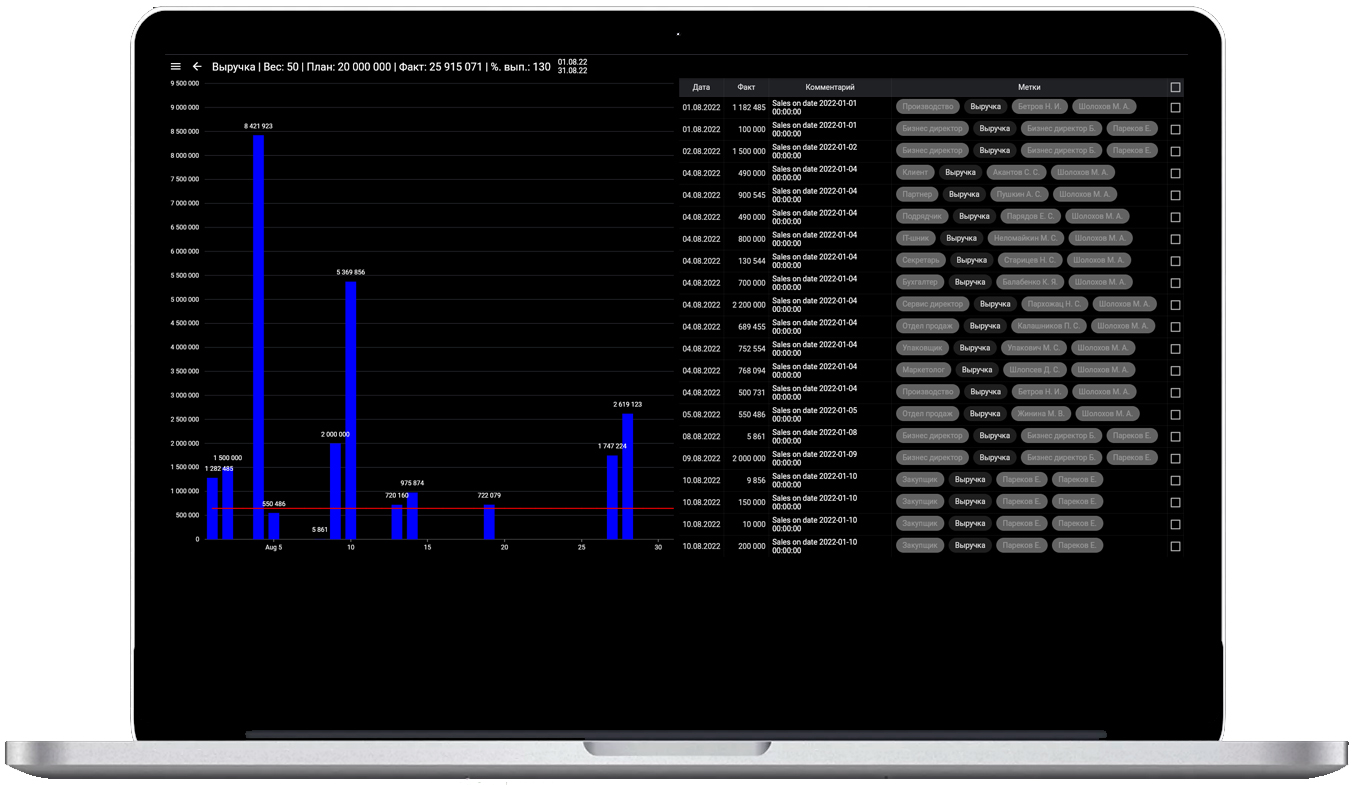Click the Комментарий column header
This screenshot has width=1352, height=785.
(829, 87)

■ ■ ■

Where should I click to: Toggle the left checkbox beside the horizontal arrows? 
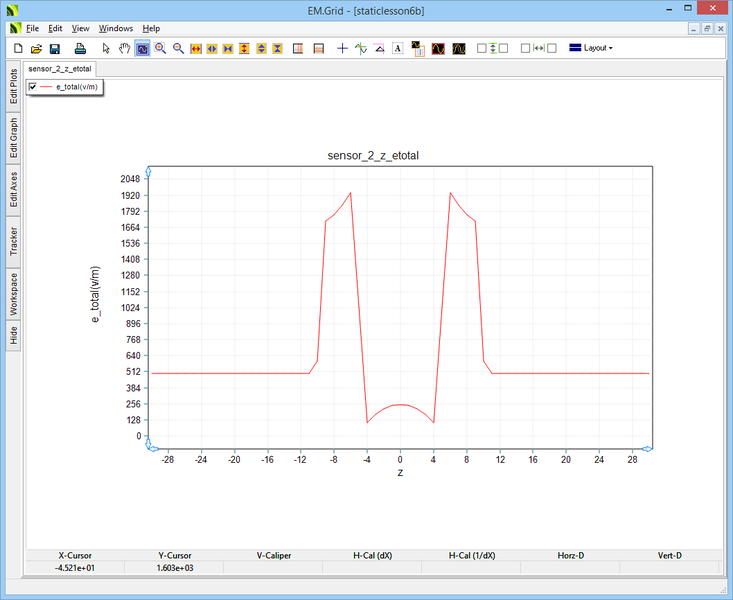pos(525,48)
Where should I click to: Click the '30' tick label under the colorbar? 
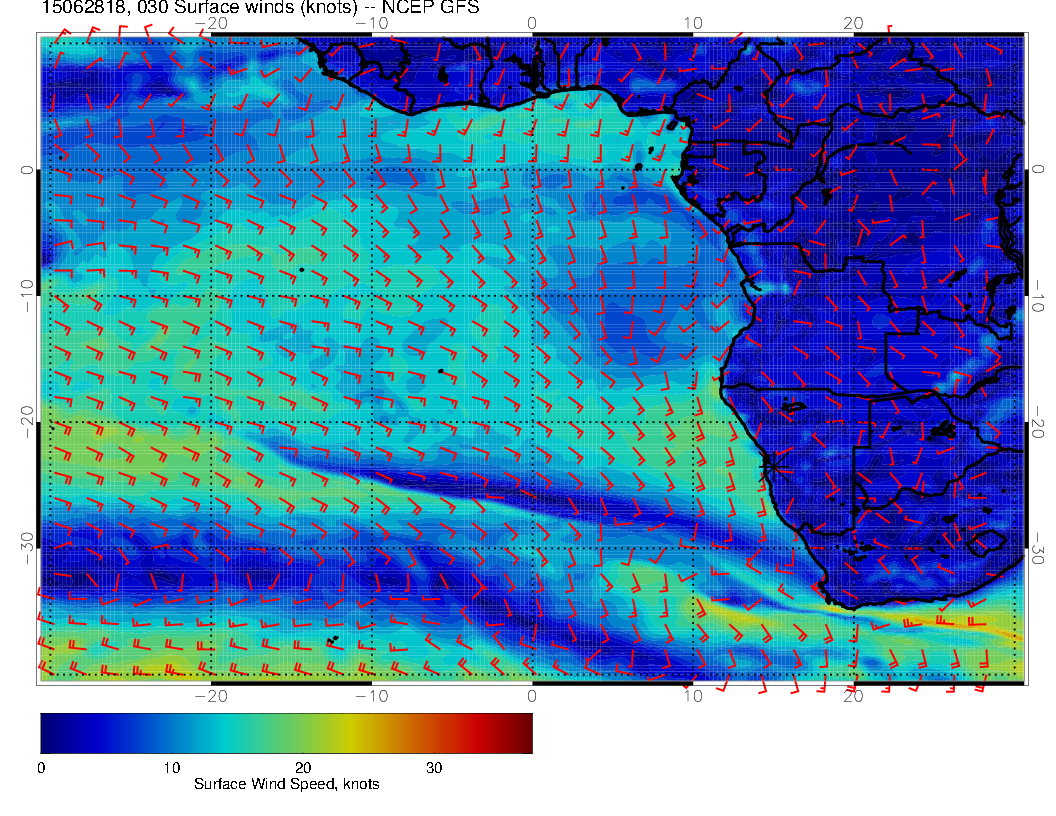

■ ■ ■

Which part of the entries opens with the line containing "Where should I click to: Toggle" and closes with the line containing "Where should I click to: Click"? Output that part exactly, ends included, pictures excluded.

## Written answer
Where should I click to: Toggle the left checkbox beside the horizontal arrows? 
pos(525,48)
Where should I click to: Click the '30' tick label under the colorbar? 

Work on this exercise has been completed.